Vortioxetine is a novel multimodal antidepressant that modulates a wide range of neurotransmitters throughout the brain. Preclinical and clinical studies have shown that vortioxetine exerts positive effects on different cognitive domains and neuroprotective effects. Considering the key role of microglial cells in brain plasticity and cognition, we aimed at investigating the effects of pretreatment with vortioxetine in modulating behavioral and molecular effects induced by an immune challenge: peripheral injection of lipopolysaccharide (LPS). To this purpose, C57BL/6J male mice were first exposed to a 28-day standard diet or vortioxetine-enriched diet, which was followed by an acute immune challenge with LPS. Sickness symptoms and depressive-like behaviors (anhedonia and memory impairment) were tested 6 and 24 h after exposure to LPS, respectively. Moreover, the expressions of markers of immune activation and M1/M2 markers of microglia polarization were measured in the dorsal and ventral parts of the hippocampus. The pretreatment with vortioxetine did not affect both LPS-induced sickness behavior and anhedonia but prevented the deficit in the recognition memory induced by the immune challenge. At the transcriptional level, chronic exposure to vortioxetine did not prevent LPS-induced upregulation of proinflammatory cytokines 6 h after the immune challenge but rather seemed to potentiate the immune response to the challenge also by affecting the levels of expression of markers of microglia M1 phenotype, like cluster of differentiation (CD)14 and CD86, in an area-dependent manner. However, at the same time point, LPS injection significantly increased the expression of the M2 polarization inducer, interleukin 4, only in the hippocampus of animals chronically exposed to vortioxetine. These results demonstrate that a chronic administration of vortioxetine specifically prevents LPS-induced memory impairment, without affecting acute sickness behavior and anhedonia, and suggest that hippocampal microglia may represent a cellular target of this novel antidepressant medication. Moreover, we provide a useful model to further explore the molecular mechanisms specifically underlying cognitive impairments following an immune challenge.

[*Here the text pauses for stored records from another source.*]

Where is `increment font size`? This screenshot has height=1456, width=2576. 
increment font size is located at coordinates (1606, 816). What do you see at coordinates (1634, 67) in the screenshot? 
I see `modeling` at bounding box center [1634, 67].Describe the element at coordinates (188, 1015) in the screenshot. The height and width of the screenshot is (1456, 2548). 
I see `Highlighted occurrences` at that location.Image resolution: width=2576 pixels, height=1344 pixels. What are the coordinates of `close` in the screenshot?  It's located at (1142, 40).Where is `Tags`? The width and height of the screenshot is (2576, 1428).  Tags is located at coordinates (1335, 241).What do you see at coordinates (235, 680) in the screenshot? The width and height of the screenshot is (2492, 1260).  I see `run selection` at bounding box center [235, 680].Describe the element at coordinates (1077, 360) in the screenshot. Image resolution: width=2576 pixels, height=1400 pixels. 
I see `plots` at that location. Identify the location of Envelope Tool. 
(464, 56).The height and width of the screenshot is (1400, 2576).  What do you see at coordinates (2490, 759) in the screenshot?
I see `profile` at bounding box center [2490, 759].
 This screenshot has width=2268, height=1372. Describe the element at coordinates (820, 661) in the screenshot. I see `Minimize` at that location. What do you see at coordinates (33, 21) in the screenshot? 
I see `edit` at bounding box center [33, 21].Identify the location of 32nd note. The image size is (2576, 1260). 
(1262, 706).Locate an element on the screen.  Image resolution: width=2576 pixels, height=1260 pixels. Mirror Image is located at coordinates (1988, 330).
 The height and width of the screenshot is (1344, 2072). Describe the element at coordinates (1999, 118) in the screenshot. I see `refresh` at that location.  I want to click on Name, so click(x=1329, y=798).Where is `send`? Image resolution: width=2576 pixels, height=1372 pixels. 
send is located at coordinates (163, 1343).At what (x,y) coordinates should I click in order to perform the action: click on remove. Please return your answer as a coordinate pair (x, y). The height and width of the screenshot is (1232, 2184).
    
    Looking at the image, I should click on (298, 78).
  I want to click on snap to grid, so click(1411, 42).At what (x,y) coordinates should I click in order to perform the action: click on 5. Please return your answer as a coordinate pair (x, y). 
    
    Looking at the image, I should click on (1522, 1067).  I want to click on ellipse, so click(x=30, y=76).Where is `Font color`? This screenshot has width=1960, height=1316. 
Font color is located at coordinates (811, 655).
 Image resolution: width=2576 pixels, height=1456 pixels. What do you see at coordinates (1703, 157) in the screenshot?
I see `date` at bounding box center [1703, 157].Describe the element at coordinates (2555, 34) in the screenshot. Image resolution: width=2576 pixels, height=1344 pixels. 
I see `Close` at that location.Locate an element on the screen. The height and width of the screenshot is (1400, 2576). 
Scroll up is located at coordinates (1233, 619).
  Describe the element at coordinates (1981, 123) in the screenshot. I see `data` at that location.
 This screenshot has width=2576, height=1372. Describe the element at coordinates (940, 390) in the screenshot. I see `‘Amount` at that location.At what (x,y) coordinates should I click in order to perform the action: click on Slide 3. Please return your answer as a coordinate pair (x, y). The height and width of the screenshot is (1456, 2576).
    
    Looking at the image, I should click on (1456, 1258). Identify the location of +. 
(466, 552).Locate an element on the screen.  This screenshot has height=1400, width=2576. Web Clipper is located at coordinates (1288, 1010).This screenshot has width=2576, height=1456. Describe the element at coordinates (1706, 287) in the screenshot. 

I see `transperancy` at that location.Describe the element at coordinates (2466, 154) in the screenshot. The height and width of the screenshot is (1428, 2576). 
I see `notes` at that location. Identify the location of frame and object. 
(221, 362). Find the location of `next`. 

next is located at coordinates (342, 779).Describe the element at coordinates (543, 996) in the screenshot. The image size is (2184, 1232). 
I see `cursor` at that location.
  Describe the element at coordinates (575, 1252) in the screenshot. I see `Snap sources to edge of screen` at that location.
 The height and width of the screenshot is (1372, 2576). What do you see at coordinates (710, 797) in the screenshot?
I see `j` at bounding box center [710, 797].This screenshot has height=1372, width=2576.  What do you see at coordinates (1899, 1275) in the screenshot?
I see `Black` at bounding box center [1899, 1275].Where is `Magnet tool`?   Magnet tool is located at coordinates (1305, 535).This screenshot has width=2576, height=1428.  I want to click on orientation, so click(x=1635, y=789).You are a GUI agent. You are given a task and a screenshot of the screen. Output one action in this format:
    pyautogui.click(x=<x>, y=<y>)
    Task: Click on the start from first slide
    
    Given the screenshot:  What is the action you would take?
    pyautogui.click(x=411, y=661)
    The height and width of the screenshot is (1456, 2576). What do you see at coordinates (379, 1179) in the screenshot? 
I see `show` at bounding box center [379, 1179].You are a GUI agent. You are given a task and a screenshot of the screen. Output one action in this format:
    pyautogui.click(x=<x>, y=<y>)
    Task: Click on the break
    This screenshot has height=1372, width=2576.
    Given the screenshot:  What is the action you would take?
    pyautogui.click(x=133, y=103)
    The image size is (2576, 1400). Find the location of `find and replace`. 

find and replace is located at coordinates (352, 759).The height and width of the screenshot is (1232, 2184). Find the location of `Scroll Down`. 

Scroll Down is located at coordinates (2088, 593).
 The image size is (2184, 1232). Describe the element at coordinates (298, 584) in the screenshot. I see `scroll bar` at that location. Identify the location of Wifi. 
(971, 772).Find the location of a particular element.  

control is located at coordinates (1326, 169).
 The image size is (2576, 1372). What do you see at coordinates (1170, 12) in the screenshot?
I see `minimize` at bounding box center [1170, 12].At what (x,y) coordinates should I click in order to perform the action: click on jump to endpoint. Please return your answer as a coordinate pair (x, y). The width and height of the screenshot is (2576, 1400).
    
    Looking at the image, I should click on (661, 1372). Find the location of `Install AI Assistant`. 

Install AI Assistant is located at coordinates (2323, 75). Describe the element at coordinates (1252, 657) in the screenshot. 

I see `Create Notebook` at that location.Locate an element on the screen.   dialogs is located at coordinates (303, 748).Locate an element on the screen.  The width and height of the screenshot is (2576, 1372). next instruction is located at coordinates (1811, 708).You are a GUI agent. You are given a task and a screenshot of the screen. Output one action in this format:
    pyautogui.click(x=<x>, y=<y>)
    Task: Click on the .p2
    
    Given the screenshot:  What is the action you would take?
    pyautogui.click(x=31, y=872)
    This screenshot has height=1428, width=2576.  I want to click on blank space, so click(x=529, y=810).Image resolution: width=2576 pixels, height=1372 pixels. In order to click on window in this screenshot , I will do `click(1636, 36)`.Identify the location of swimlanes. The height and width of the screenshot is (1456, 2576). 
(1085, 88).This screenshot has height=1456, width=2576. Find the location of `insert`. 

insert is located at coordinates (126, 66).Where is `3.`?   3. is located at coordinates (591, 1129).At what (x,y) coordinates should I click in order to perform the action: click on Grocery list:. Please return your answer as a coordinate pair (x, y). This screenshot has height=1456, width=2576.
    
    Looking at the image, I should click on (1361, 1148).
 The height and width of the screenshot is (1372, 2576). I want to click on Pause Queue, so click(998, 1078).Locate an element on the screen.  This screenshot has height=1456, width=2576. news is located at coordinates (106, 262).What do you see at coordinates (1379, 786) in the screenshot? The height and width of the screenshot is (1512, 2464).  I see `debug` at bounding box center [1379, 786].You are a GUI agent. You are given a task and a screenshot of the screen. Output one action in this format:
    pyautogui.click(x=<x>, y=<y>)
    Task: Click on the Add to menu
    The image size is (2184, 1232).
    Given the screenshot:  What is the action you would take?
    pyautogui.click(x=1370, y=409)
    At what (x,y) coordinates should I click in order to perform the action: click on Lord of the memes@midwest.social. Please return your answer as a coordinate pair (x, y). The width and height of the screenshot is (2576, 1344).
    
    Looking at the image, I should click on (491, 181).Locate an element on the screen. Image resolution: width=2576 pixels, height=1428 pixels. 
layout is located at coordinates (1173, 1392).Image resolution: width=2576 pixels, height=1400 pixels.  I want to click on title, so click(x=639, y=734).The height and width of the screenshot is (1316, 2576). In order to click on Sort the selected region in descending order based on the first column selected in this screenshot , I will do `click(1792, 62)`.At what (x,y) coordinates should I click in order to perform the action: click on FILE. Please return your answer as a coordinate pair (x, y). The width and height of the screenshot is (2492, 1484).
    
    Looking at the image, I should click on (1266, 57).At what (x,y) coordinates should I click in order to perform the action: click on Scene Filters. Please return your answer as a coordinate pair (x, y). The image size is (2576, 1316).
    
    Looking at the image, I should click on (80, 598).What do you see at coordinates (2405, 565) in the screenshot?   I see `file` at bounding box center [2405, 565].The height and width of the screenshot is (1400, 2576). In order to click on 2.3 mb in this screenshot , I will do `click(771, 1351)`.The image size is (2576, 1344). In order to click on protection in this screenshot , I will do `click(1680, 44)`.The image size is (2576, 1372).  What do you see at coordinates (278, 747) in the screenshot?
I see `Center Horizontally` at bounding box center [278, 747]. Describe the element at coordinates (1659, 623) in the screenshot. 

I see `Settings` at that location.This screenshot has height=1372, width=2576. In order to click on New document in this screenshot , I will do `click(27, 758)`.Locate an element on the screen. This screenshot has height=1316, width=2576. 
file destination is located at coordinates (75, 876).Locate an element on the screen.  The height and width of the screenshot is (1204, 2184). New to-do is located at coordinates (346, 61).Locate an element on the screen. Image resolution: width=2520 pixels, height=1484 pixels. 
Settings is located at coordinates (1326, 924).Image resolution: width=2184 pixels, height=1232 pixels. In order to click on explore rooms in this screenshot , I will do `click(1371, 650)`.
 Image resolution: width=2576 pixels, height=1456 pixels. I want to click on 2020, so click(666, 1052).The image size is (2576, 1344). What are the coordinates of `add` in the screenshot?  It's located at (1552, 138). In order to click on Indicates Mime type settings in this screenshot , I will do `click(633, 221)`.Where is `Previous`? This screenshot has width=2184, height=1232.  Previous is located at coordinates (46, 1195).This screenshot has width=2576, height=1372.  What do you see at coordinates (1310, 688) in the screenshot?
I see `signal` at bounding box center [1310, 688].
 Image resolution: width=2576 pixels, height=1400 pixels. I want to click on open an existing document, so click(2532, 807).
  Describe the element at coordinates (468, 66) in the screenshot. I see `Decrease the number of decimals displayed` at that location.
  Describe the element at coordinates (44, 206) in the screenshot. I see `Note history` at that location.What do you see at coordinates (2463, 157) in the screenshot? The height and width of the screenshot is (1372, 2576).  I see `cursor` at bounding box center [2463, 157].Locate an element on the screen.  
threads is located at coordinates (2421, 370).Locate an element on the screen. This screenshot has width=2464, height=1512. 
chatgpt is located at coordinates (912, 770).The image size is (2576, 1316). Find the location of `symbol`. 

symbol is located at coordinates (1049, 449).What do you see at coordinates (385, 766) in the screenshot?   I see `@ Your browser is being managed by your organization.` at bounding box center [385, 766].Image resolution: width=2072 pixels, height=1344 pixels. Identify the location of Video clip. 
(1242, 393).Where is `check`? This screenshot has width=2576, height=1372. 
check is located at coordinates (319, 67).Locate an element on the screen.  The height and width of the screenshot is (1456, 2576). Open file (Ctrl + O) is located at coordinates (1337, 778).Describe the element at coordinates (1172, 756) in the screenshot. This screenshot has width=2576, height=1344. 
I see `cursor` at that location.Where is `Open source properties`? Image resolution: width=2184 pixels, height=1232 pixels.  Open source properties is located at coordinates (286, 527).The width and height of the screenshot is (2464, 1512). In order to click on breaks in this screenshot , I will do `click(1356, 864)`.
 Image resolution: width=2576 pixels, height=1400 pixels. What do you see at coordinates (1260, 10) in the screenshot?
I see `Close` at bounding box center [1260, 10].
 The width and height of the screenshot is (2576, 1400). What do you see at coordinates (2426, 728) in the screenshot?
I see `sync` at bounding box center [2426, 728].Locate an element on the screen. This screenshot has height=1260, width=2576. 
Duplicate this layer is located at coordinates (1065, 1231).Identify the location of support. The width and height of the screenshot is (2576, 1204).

伏硫西汀是一种新型多模式抗抑郁药,可调节全脑范围内的多种神经递质。临床前和临床研究表明,伏硫西汀对不同认知领域具有积极作用,并具有神经保护作用。考虑到小胶质细胞在脑可塑性和认知中的关键作用,我们旨在研究伏硫西汀预处理对免疫挑战(外周注射脂多糖(LPS))诱导的行为和分子效应的调节作用。为此,首先将C57BL/6J雄性小鼠暴露于28天的标准饮食或富含伏硫西汀的饮食,随后用LPS进行急性免疫挑战。分别在暴露于LPS后6小时和24小时测试疾病症状和抑郁样行为(快感缺失和记忆障碍)。此外,在海马背侧和腹侧测量免疫激活标志物和小胶质细胞极化的M1/M2标志物的表达。伏硫西汀预处理既不影响LPS诱导的疾病行为和快感缺失,也不影响免疫挑战诱导的识别记忆缺陷。在转录水平上,长期暴露于伏硫西汀并不能阻止免疫挑战6小时后LPS诱导的促炎细胞因子上调,反而似乎通过以区域依赖的方式影响小胶质细胞M1表型标志物(如分化簇(CD)14和CD86)的表达水平来增强对挑战的免疫反应。然而,在同一时间点,LPS注射仅在长期暴露于伏硫西汀的动物海马中显著增加了M2极化诱导剂白细胞介素4的表达。这些结果表明长期给予伏硫西汀可特异性预防LPS诱导的记忆障碍,而不影响急性疾病行为和快感缺失,并表明海马小胶质细胞可能是这种新型抗抑郁药物的细胞靶点。此外,我们提供了一个有用的模型,以进一步探索免疫挑战后认知障碍背后的具体分子机制。